#### Stored records
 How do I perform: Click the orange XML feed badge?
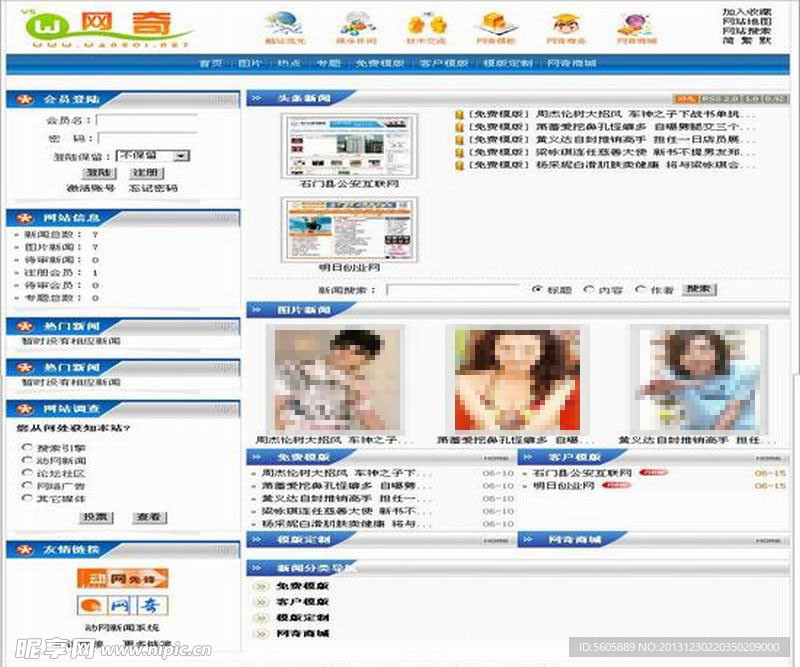pos(686,99)
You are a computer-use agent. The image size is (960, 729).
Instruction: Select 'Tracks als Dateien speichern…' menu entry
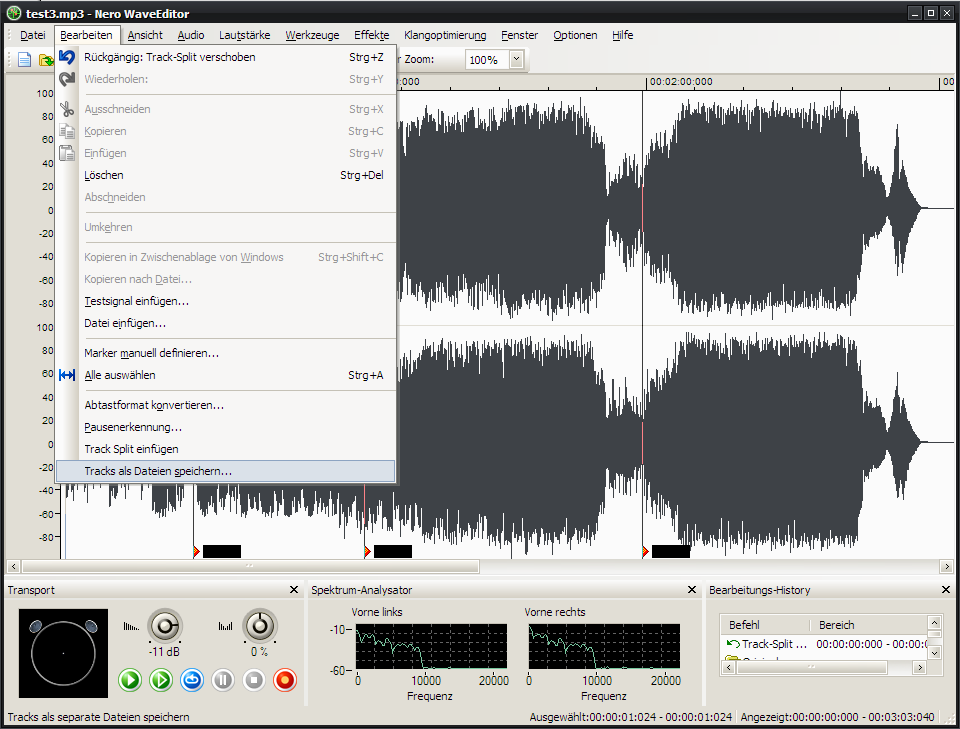point(158,471)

#### Assignment
Skip the pictures, then write out every entry exactly.

#### Solution for this exercise
 How do I perform: Click the orange XML feed badge?
pos(686,99)
You are a computer-use agent. The image size is (960, 729).
Instruction: Select 'Tracks als Dateien speichern…' menu entry
point(158,471)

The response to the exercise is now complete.